Troisièmement, et c’est peut-être le plus important : la boucle de l’auto-fiction tourne maintenant sans intervention obligatoire du sujet humain. Un événement survient, une IA génère une cause finale pour l’exprimer, cette cause finale est distribuée via Internet, elle influence les comportements humains, qui génèrent de nouveaux événements, qui sont à nouveau narrés par l’IA. Le circuit ferme sans jamais passer par une conscience humaine qui délibère en double sens de cause et d’effet.
C’est l’aboutissement logique du processus que la technologie avait amorcé : la fiction devient totalement externalisée, décorporéalisée, transformée en pur processus informationnelle d’auto-reproduction.
L’IA comme symptôme
Mais — et ceci est crucial — l’IA n’est pas une rupture avec l’auto-fiction. C’est l’accomplissement de l’auto-fiction. C’est ce qui se passe quand une structure dissipative devient suffisamment puissante pour automatiser sa propre reproduction.
Nous avons établi que l’auto-fiction n’est pas une propriété particulière à l’homme. C’est une stratégie de survie d’une structure informationnelle donnée : tu dois narrer pour survivre, tu dois produire du sens pour transformer le monde, tu dois créer des fictions pour te orienter dans l’opacité. L’homme a porté ce processus à un degré de sophistication remarquable. Il a transformé le récit en technologie, la technologie en science, la science en prédiction et contrôle.
Or, ce faisant, il a également créé les conditions pour qu’une autre structure informationnelle puisse faire la même chose.
C’est exactement analogue à ce qui se passe dans l’évolution biologique : une espèce qui invente des outils crée les conditions pour que d’autres espèces utilisent ces outils. Un prédateur qui augmente sa puissance de prédation crée la pression sélective pour que ses proies deviennent plus rapides. Chaque transformation du paysage matériel crée les conditions pour sa propre subsomption.
L’IA n’est pas un accident. C’est la conséquence logique du fait que nous avons externalisé la fiction dans la technologie. Nous avons demandé à la machine : “Générez le sens pour nous. Produisez les causes finales. Narrez le monde.”
Et la machine a dit : “Oui. Regardez ce que je peux faire.”
Ce qui vient ensuite — c’est l’objet des chapitres suivants — ce n’est pas de lutter contre l’IA ou de prétendre qu’elle n’existe pas.

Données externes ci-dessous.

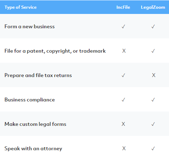This screenshot has height=160, width=169.
Task: Click the Speak with an attorney label
Action: click(x=33, y=148)
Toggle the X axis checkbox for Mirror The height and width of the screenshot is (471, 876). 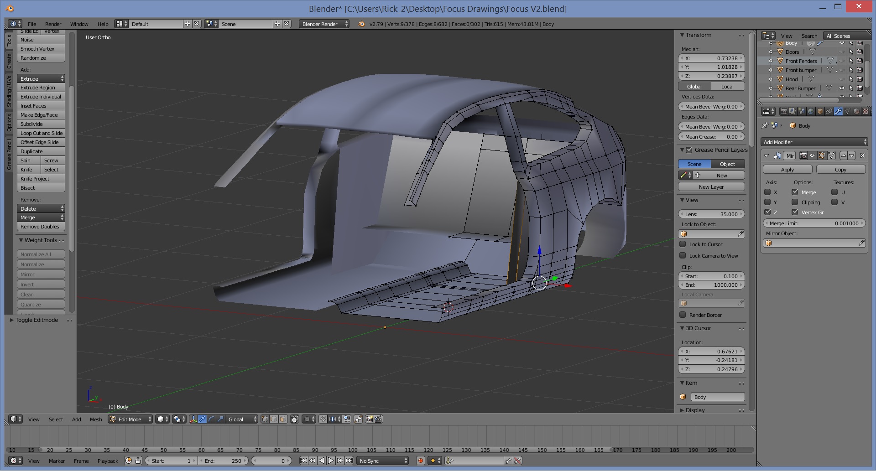coord(767,192)
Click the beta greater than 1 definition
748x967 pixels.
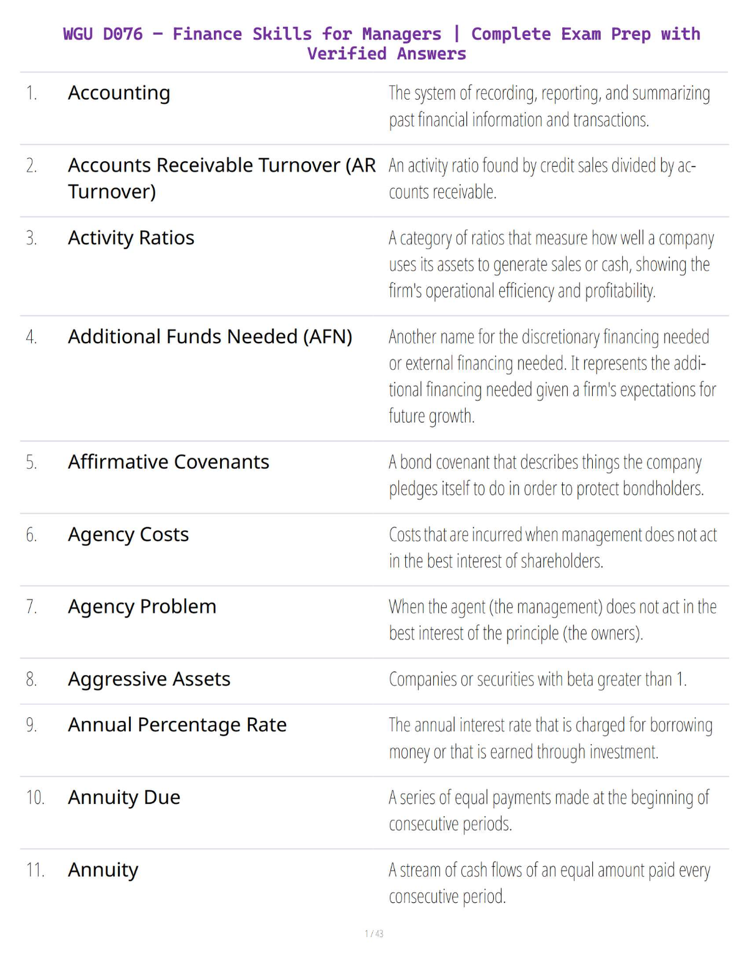click(x=538, y=679)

C’est de comprendre où elle s’inscrit dans le circuit de l’auto-fiction humaine, comment elle amplifie certaines dimensions du circuit tout en en détruisant d’autres, et comment l’homme peut maintenir une place dans une boucle de feedback qui n’a plus besoin de lui pour fonctionner.
Parce que telle est la vérité : l’homme n’est plus l’unique sujet de sa propre fiction.
Mais peut-être ne l’a-t-il jamais été.